LIST OF TASKS —
• a. In the Java generics question, what does the author identify as the cause of the compile error? Answer in one to three sentences.
• b. Rewrite the paragraph of the Java generics question that begins "But if i delete generic" as one shorter sentence, keeping its main facts.
• c. Quote the Java generics question between "class C<K,V> extends" and "be successfully compiled.", inclusive.

TEXT SHOWN —
CODEWITHSUNDEEP
javagenericsjava-8typechecking
Andrey Bulgakov
Andrey Bulgakov

Reputation: 443

Incompatible types: inferred type does not conform to upper bound(s)

I was implementing some architecture when I saw the following error:

Error:(33, 55) java: incompatible types: inferred type does not conform to upper bound(s)
    inferred: java.io.Serializable
    upper bound(s): sandbox.ExpirePolicy,java.io.Serializable

The whole simplified code is below:

interface Configuration<K,V>{}
interface ExpirePolicy{}
interface Factory<T>{}


class FactoryBuilder {
    public static <T extends Serializable> Factory<T> of(T instance){
        System.out.println(instance.getClass());
        return new Factory<T>() {};
    }
}

class BaseConfiguration<K,V> implements Configuration<K,V> {
    public BaseConfiguration<K,V> setExpiryPolicyFactory(Factory<? extends ExpirePolicy> factory){
        return this;
    }
}

class C<K,V> extends BaseConfiguration<K,V> {
    public C<K,V> setExpiration(){
        super.setExpiryPolicyFactory(FactoryBuilder.of((Serializable) getExpirePolicy()));
        return this;
    }

    private ExpirePolicy getExpirePolicy(){
        return new ExpirePolicy() {};
    }
}

The exception is in trying to call setExpiryPolicyFactory(Factory<? extends ExpirePolicy> factory) with instance of Factory<Serializable>

But if i delete generic in extends BaseConfiguration<K,V> the program will be successfully compiled.

Entries on target coordinates
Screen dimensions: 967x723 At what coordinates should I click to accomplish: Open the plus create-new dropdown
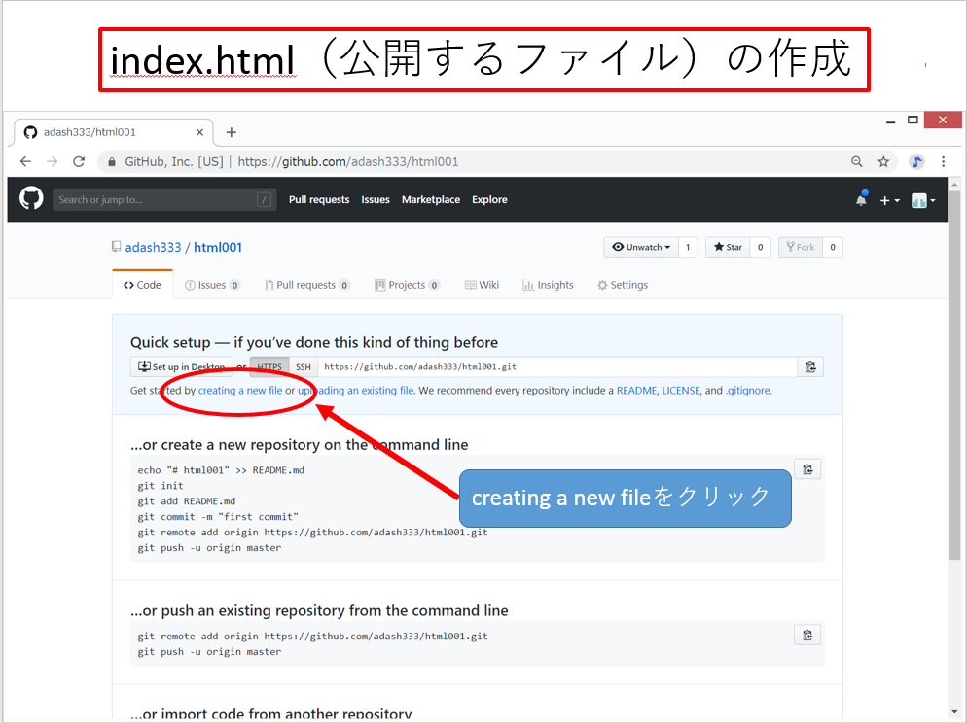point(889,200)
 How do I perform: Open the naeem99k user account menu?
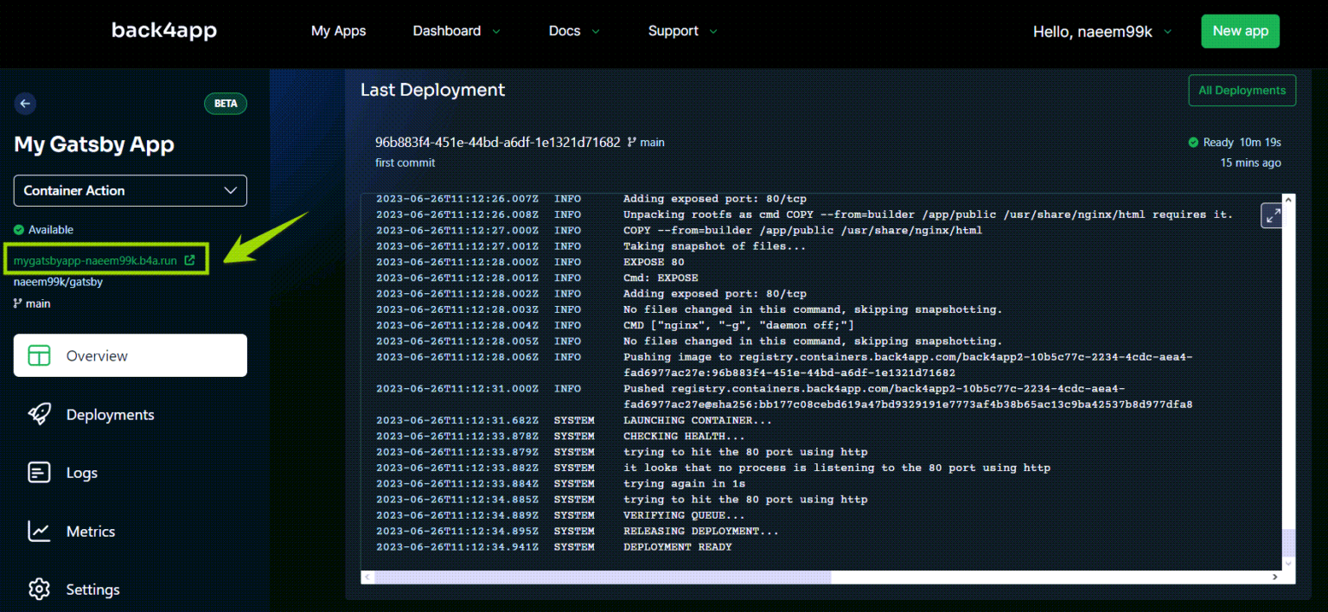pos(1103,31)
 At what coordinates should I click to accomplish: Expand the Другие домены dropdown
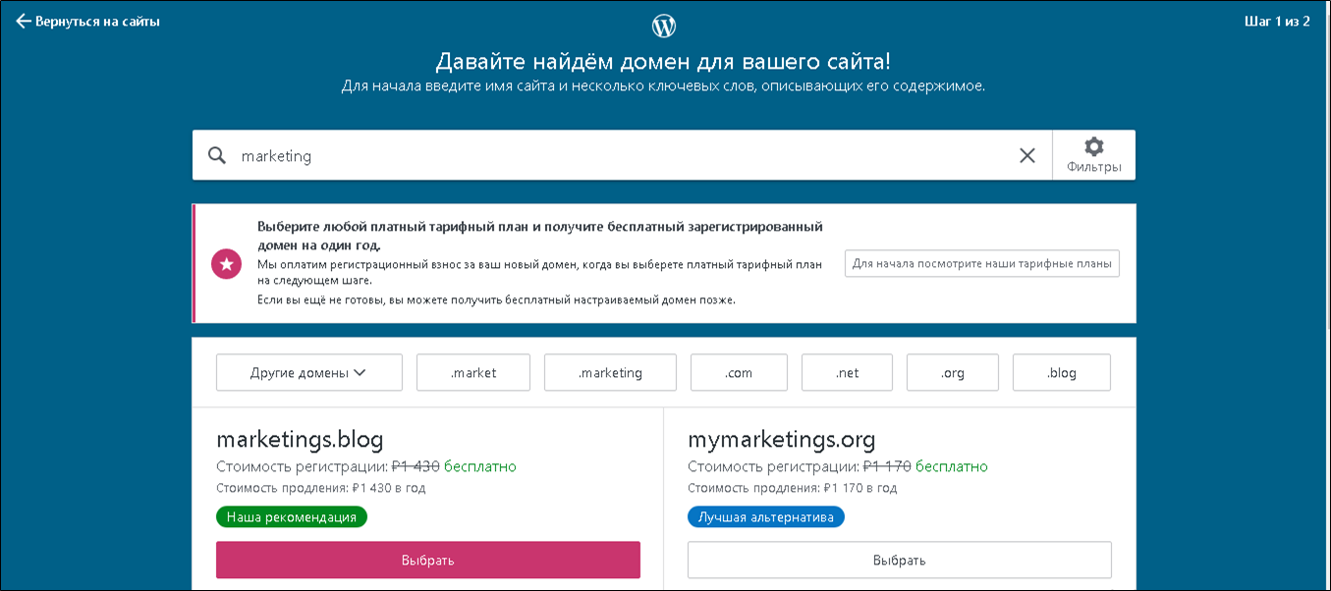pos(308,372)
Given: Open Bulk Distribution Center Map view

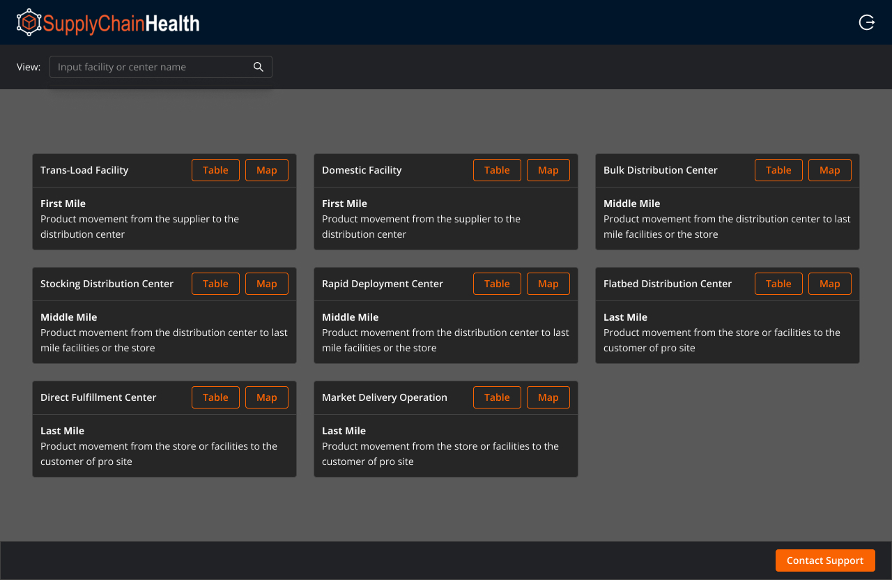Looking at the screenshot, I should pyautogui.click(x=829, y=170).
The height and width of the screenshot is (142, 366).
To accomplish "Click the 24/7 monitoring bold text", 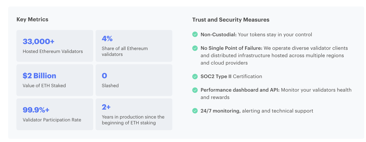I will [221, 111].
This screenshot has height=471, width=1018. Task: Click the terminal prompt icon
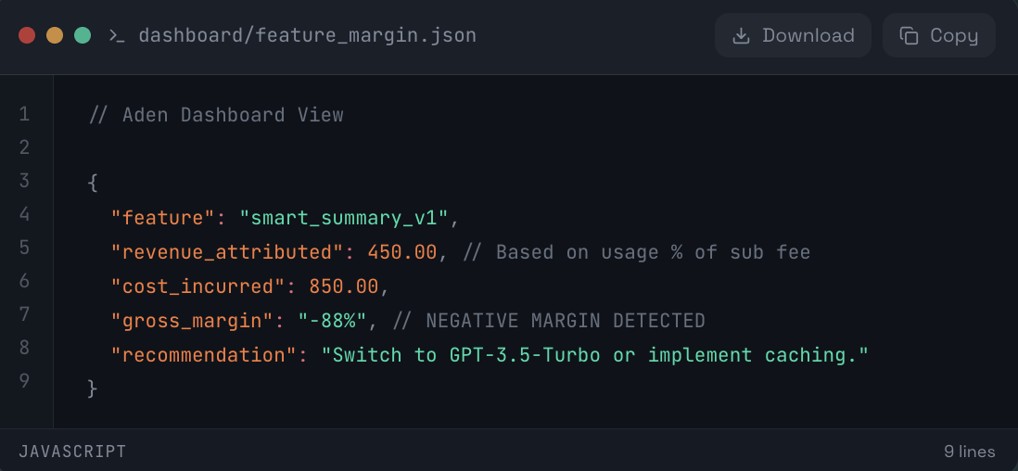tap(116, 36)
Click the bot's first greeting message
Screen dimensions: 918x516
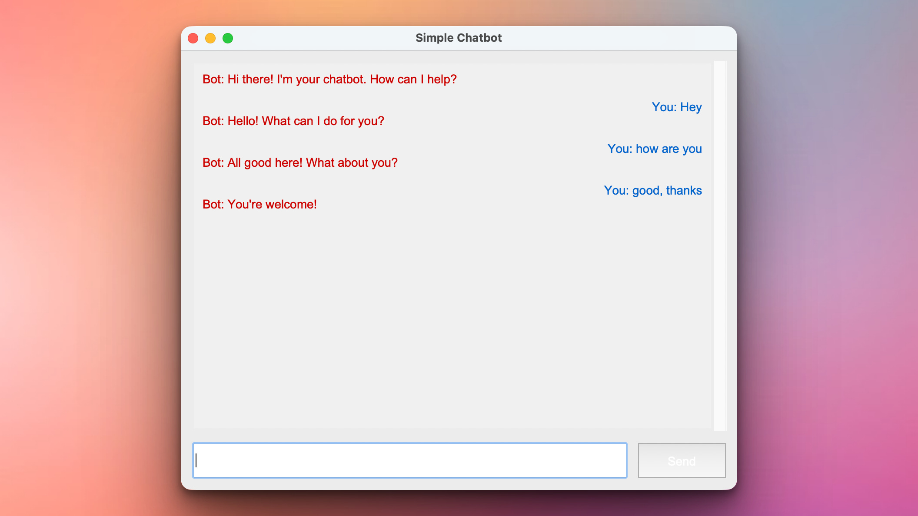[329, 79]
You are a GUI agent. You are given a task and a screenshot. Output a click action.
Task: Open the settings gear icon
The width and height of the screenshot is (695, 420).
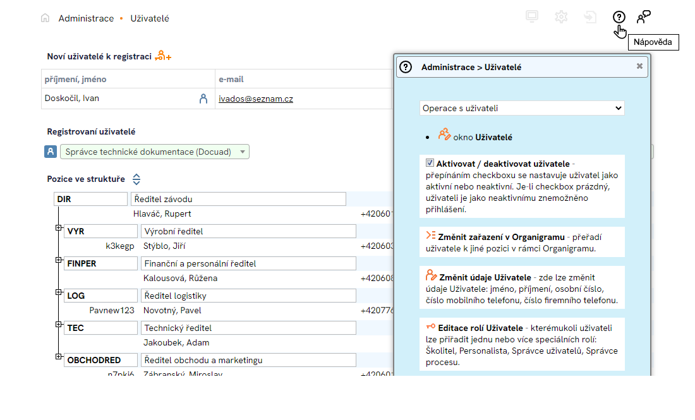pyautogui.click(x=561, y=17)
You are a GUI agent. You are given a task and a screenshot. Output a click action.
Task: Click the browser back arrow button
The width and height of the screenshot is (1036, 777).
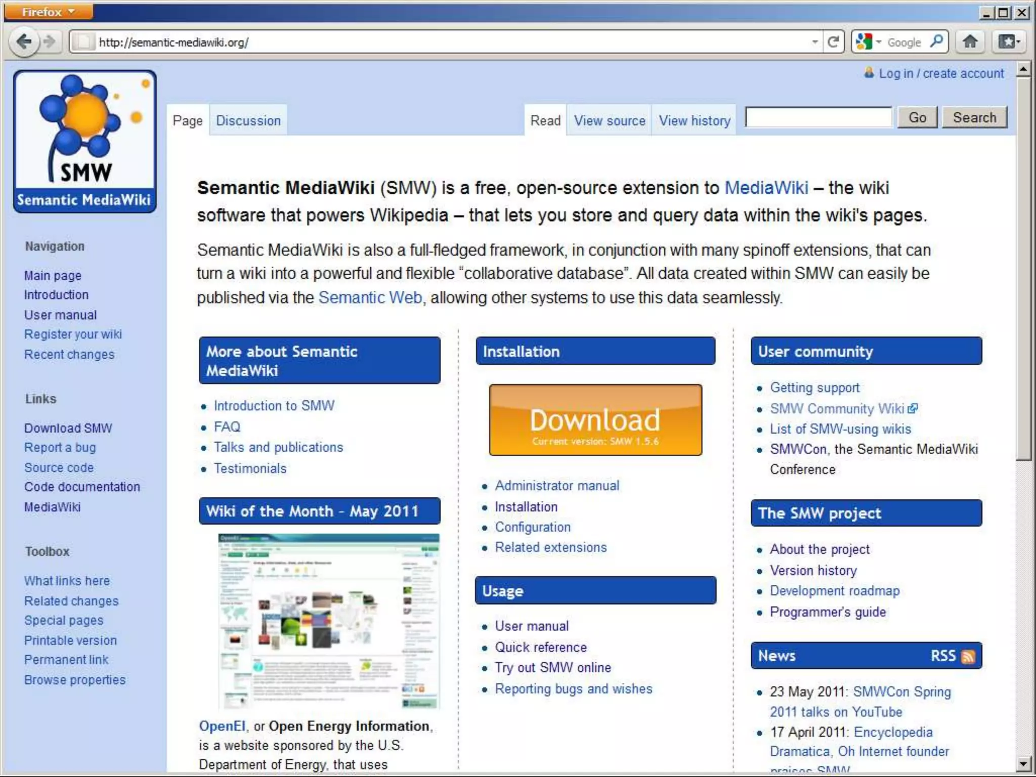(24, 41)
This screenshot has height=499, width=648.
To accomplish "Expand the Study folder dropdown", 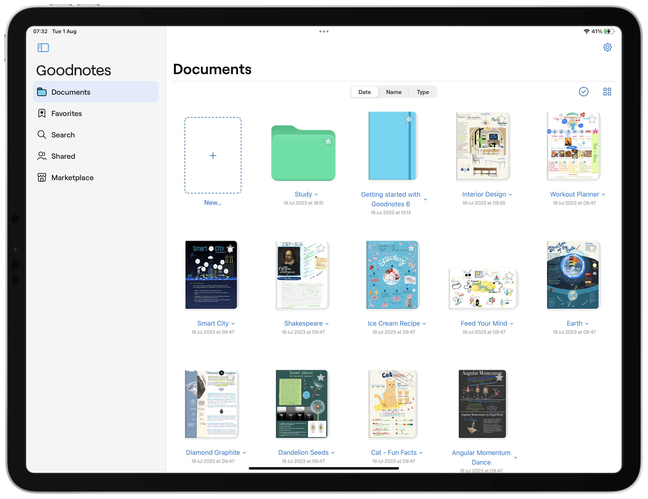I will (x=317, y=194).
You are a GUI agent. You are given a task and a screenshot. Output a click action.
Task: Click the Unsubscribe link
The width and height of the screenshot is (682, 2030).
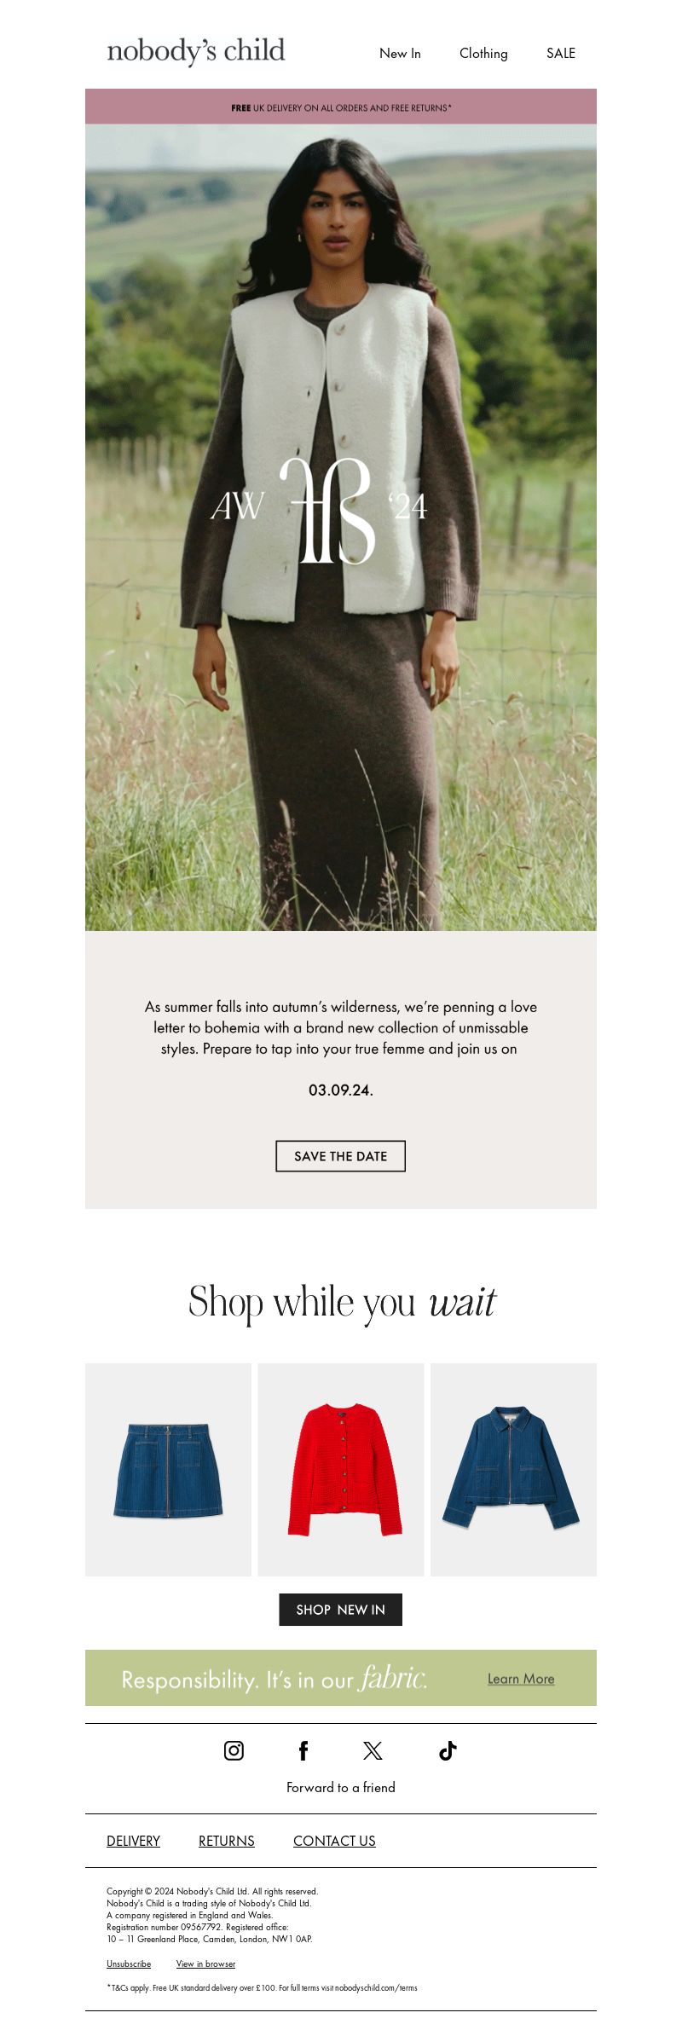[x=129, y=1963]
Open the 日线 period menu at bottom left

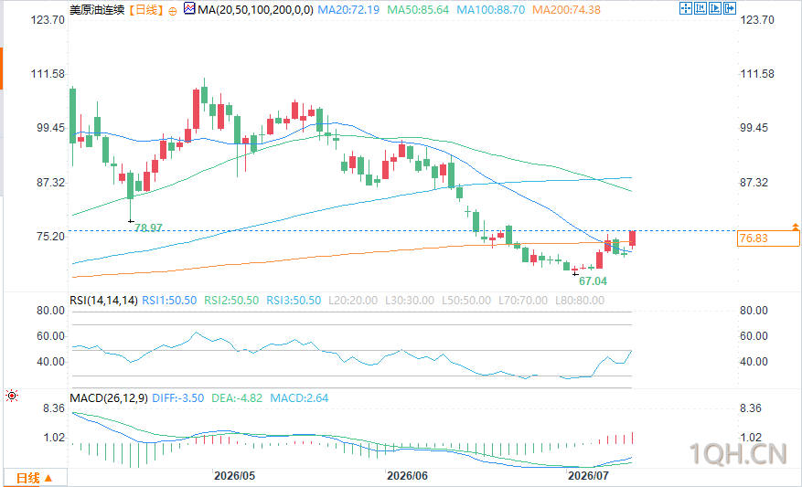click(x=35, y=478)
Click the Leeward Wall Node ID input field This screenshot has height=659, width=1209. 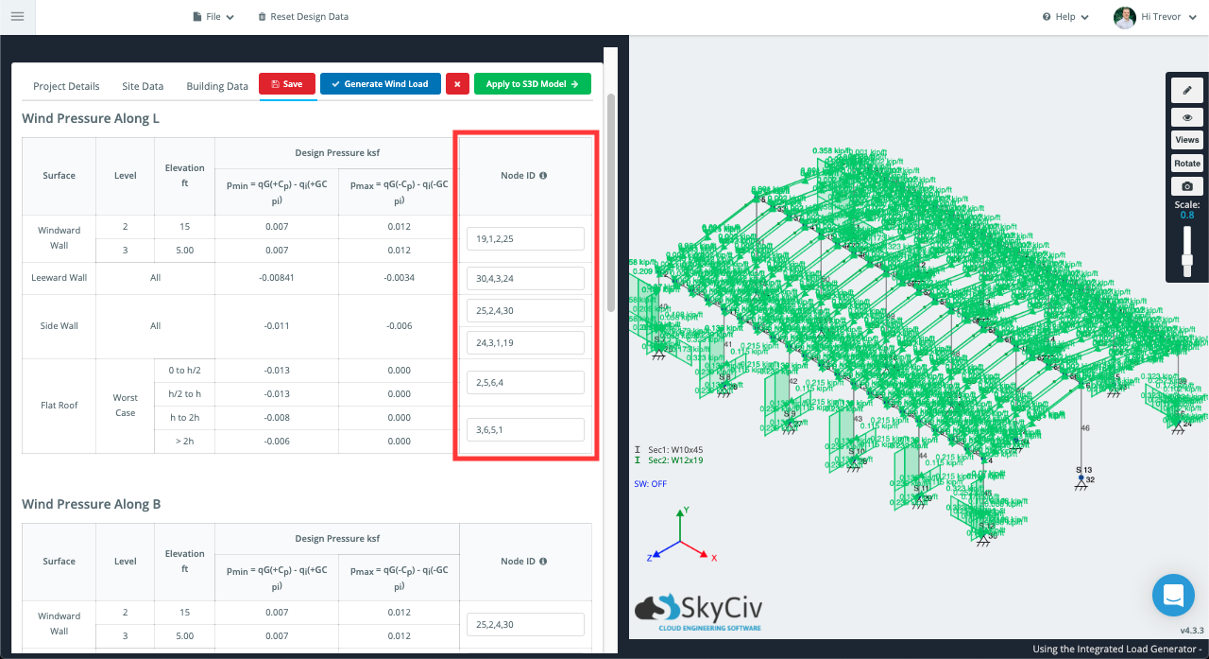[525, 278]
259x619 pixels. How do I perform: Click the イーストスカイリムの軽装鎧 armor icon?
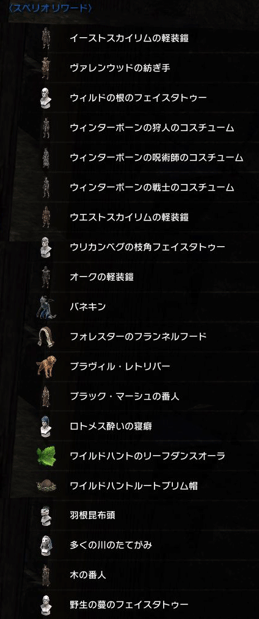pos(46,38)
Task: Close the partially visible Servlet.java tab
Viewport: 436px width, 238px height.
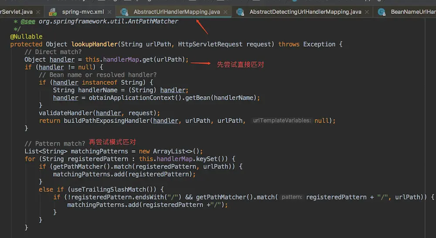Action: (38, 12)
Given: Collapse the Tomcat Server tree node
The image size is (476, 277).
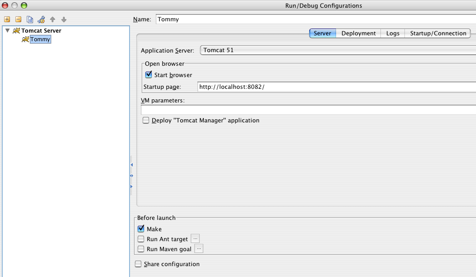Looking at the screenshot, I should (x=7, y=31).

EXERCISE RESPONSES —
• a. The author traces the error to the call to setExpiryPolicyFactory(Factory<? extends ExpirePolicy> factory). That method is given an instance of Factory<Serializable>.

• b. Removing the generic from extends BaseConfiguration<K,V> makes the program compile successfully.

• c.
class C<K,V> extends BaseConfiguration<K,V> {
    public C<K,V> setExpiration(){
        super.setExpiryPolicyFactory(FactoryBuilder.of((Serializable) getExpirePolicy()));
        return this;
    }

    private ExpirePolicy getExpirePolicy(){
        return new ExpirePolicy() {};
    }
}

The exception is in trying to call setExpiryPolicyFactory(Factory<? extends ExpirePolicy> factory) with instance of Factory<Serializable>

But if i delete generic in extends BaseConfiguration<K,V> the program will be successfully compiled.